My father regularly gets calls at this time of year, from nearby villages where a swarm has left someone else´s hives and landed in a garden. When people don´t know where the swarm came from, they call my father and off he goes to capture them and take them to a safe new home, away from any houses.

On a few occasions now I have jumped in the van with him, bee suit on and raced off across the countryside to go help.

It´s like being on an emergency call out because you want to get there quickly.

The bees could decide to up and move off again before you get there, and then it´ll be really hard to figure out where they went. We also want to get there quick to reassure the people nearby.
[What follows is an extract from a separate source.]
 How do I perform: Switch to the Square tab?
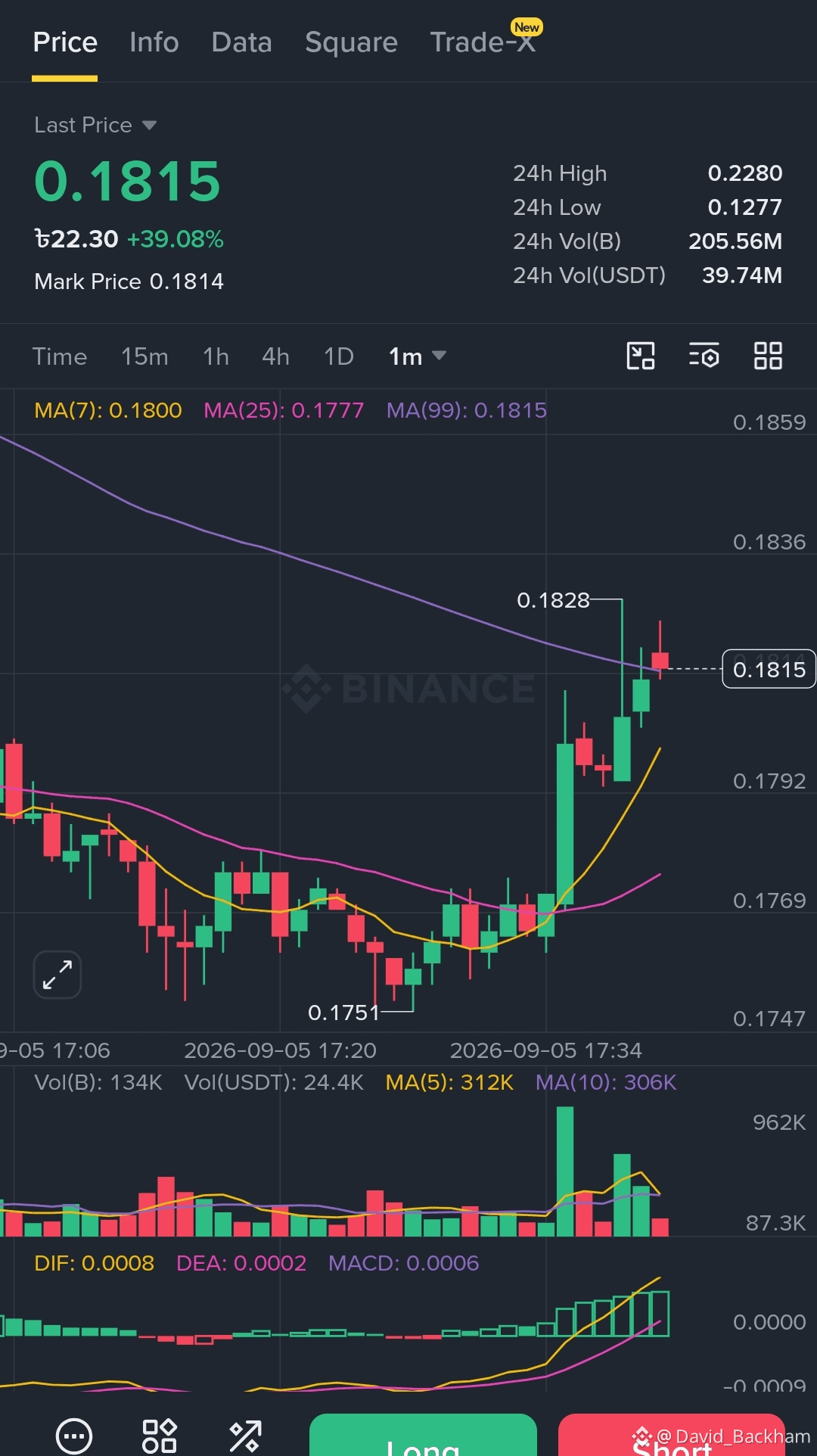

Having witnessed a dark buzzing cloud block out the sunlight before landing, the resident is often a little concerned and may not know enough about bees to know that they´re not in the least bit aggressive at this time. The bees are just looking for somewhere safe to take their precious queen and as they have no food stores to defend, they´re really won´t be a problem, but most people are still a bit concerned that someone might get stung, so the sooner we get there, the sooner we can reassure bystanders. 

So on a couple of these call-outs to swarming bees, I take my camera with and after relocating the bees to a safer space, I like to spend some time crawling around the beehives taking photos of them and my father as he works. 

This helps me get out of the house, away from the computer screen.

It gives my creative brain a subject to be active with and helps me to practice the art of storytelling through imagery.

The more often I can keep using my tools to exercise visual story-telling, the swifter my brain will naturally engage on the next subject.